LONDON: The UK may find prolonging its membership of Europe’s customs union after Brexit is the only “viable” option as new arrangements are unlikely to be ready in time, according to lawmakers in charge of monitoring Britain’s departure from the bloc.
The influential House of Commons Brexit Committee, which has heard evidence from Brexit Secretary David Davis and other ministers, said neither of the customs options the government is discussing are likely to be fully set by the end of 2020, when the UK is due to go it alone following a transition period.

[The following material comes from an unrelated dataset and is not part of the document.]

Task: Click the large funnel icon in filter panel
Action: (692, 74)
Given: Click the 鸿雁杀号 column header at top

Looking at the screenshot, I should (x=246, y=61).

“The Secretary of State has ruled out any extension of the Customs Union but in the absence of any other plan, such an extension will be the only viable option,” the panel said in a report on Thursday. The cross-party committee is led by pro-EU Labour lawmaker Hilary Benn.
Government officials said privately earlier this month that some kind of extension would be needed. But the issue is politically toxic, as Brexit-backers in the Cabinet and broader Conservative Party are keen to cut ties with the bloc as quickly as possible. They’ve accepted a transition period of almost two years after exit day in March 2019, but another extension could test their patience.
The government repeated on Thursday that the transition period will end in 2020.
Prime Minister Theresa May’s senior ministers are still debating which of two possible customs regimes to opt for after Brexit - though the EU isn’t keen on either option. The system favored by Brexit-backers would cost businesses as much as 20 billion pounds (Dh99 billion; $27 billion) a year, the head of the UK tax and customs authority said on Wednesday.